(Listing for locating described items)
=-=-=-=-=
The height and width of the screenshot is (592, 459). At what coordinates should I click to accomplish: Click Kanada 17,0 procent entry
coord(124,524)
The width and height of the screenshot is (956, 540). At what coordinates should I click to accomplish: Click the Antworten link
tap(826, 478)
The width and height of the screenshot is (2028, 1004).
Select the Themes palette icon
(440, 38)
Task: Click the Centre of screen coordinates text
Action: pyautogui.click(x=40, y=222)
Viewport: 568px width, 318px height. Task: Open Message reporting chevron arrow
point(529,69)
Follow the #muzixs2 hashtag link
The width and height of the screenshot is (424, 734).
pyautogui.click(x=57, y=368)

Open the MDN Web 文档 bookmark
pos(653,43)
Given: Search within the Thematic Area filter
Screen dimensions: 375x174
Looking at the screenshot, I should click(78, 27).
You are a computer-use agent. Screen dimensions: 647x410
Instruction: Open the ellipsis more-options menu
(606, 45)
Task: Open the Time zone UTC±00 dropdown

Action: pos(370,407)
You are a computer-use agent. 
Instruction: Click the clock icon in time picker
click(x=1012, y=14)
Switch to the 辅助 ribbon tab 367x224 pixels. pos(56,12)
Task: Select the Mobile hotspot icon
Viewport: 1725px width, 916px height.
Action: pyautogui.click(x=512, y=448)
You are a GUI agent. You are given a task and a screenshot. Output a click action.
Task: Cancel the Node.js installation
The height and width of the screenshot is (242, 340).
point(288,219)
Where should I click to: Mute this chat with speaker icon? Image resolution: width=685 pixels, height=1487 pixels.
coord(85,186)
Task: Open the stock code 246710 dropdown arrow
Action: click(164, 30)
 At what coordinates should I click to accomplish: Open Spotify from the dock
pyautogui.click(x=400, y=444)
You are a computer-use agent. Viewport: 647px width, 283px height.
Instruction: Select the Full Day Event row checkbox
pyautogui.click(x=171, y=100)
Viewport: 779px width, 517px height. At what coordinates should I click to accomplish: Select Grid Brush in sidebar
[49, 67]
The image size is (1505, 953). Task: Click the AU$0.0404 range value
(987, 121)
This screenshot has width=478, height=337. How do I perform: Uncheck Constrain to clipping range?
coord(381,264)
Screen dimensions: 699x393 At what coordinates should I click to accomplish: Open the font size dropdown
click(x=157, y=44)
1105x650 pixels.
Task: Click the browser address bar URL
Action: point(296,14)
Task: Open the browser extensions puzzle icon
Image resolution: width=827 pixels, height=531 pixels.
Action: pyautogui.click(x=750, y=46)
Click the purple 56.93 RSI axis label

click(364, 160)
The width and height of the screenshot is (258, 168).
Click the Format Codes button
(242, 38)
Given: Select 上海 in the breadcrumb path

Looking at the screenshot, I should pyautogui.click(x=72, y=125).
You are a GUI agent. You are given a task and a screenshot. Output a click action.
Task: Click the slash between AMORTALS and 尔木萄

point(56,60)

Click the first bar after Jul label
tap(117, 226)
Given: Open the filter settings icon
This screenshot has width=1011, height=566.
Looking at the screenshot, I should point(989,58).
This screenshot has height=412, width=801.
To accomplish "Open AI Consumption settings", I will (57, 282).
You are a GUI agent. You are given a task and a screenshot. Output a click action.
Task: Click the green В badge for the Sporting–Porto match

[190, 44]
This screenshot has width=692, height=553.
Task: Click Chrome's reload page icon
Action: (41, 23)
=-=-=-=-=
__PROBLEM DETAILS__
Count the lines of the listing above that contain the string "size", treating case as significant, and give only the number.

__RESULT OF THIS TASK__
2